Task statement> Render the records from the line containing "Given: Click the" up to and including the line containing "Looking at the" as a Markdown table with the columns No. and Text, numbering each line and omitting any blank lines.

Stored data>

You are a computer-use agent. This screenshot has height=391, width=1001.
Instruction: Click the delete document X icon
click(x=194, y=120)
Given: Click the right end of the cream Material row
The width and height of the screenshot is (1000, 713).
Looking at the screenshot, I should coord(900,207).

==

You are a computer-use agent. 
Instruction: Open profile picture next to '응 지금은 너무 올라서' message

Answer to the task>
| No. | Text |
|---|---|
| 1 | Given: Click the right end of the cream Material row |
| 2 | The width and height of the screenshot is (1000, 713). |
| 3 | Looking at the screenshot, I should coord(900,207). |